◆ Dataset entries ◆
######

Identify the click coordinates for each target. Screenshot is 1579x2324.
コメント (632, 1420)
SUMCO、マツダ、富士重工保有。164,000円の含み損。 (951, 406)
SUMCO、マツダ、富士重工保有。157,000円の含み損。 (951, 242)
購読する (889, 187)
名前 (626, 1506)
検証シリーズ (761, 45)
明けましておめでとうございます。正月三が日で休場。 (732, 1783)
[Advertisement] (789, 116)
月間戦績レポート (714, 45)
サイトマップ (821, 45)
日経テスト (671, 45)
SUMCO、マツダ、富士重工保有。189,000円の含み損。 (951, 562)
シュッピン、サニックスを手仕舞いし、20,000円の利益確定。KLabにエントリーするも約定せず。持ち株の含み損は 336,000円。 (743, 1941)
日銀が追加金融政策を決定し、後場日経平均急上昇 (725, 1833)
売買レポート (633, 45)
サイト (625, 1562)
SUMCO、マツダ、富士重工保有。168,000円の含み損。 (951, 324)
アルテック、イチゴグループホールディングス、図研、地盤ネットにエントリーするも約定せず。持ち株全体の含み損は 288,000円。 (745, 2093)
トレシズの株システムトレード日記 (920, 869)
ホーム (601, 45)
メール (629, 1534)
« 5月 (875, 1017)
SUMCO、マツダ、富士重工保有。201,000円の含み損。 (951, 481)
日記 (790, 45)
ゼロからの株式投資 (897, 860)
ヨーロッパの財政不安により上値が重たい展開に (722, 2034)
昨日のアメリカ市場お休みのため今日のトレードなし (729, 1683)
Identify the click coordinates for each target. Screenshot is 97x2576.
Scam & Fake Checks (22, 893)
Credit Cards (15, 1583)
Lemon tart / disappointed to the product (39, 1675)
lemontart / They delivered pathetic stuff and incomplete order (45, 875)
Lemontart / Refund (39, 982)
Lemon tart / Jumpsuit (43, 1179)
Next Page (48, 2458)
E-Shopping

######

◆ TASK OBJECTIVE ◆
The lines to write out run from the one with "Screenshot is 97x2576." through the end of the records. Give them exactly, and only them.

◆ TASK RESPONSE ◆
Identify the click coordinates for each target. Screenshot is 97x2576.
Scam & Fake Checks (22, 893)
Credit Cards (15, 1583)
Lemon tart / disappointed to the product (39, 1675)
lemontart / They delivered pathetic stuff and incomplete order (45, 875)
Lemontart / Refund (39, 982)
Lemon tart / Jumpsuit (43, 1179)
Next Page (48, 2458)
E-Shopping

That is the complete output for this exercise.